━━ Passage shown ━━

For Nuclear risk, the superforecaster median estimates for extinction risk from AI was 0.001% for 2030, 0.01% for 2050, and 0.074% for 2100.
The superforecasters rank nuclear risk as higher than AI risk up to 2050, but consider AI risk to be higher by 2100. This may be because at the time of the survey they were skeptical of short-term AGI, with only 20% believing that Nick Bostrom would declare AGI by 2050.
In the XPT report, Superforcasters also gave a probability of 0.01% for a nuclear catastrophe by 2050, defined as an event that killed “more than 10% of humans”, or roughly 800 million people.
In a separate survey, a different group of superforecasters were asked about catastrophe risk by 2045, and they gave a 1% chance of catastrophe, defined as a strike or series of strikes that “ will cause the death of more than 10 million humans”.
Given that the two scenarios differ by a factor of a hundred in terms of the number of people killed, the 100x difference in probability is not really a contradiction here.
Group #4 nuclear experts
For Nuclear risk, the nuclear expert median estimates for extinction risk from AI was 0.075% for 2030, 1.2% for 2050, and 3% for 2100.
Note: these were extracted myself, not taken from the report.
A different study of nuclear experts put the chance of nuclear catastrophe at 5%. This was run in a partnership between FRI (who ran the XPT tournament) and the Open Nuclear Network, a nonprofit aimed at reducing nuclear risk.

━━━

▸ **Task objective**: Reproduce the passage on nuclear risk forecasts verbatim from "In a separate" to "from the report.".

━━ Entries provided ━━

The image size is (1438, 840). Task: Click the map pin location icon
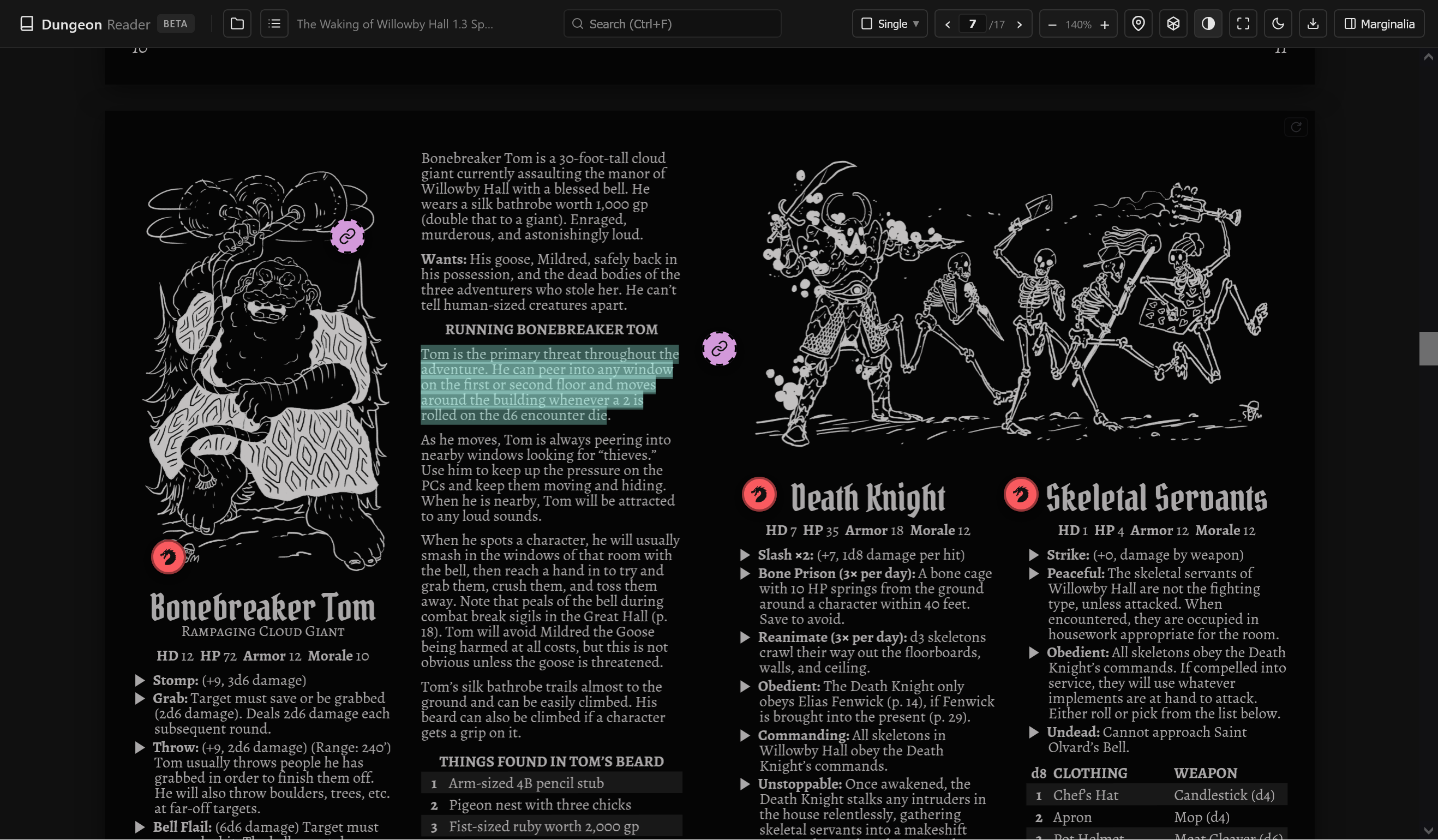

━━━
━━ Entries provided ━━

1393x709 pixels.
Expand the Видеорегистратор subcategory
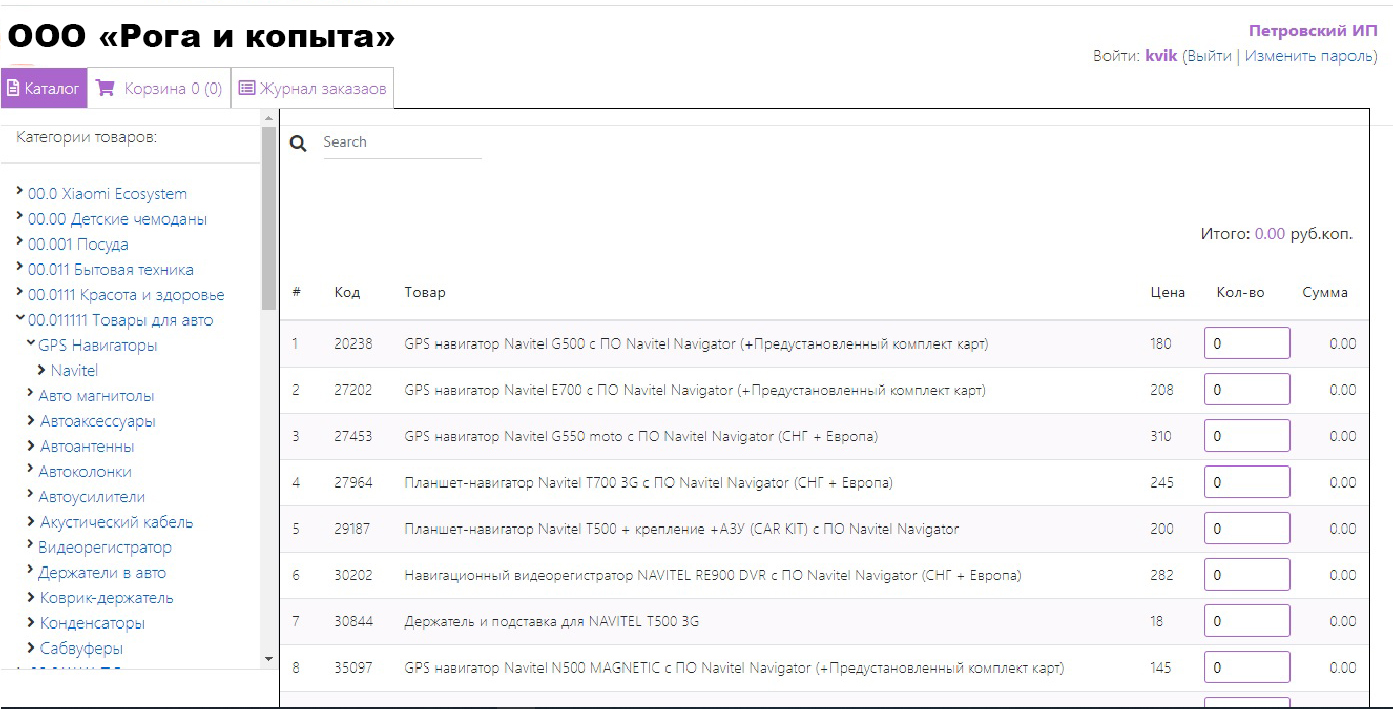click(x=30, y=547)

━━━

▸ **Exercise solution**:
In a separate survey, a different group of superforecasters were asked about catastrophe risk by 2045, and they gave a 1% chance of catastrophe, defined as a strike or series of strikes that “ will cause the death of more than 10 million humans”.
Given that the two scenarios differ by a factor of a hundred in terms of the number of people killed, the 100x difference in probability is not really a contradiction here.
Group #4 nuclear experts
For Nuclear risk, the nuclear expert median estimates for extinction risk from AI was 0.075% for 2030, 1.2% for 2050, and 3% for 2100.
Note: these were extracted myself, not taken from the report.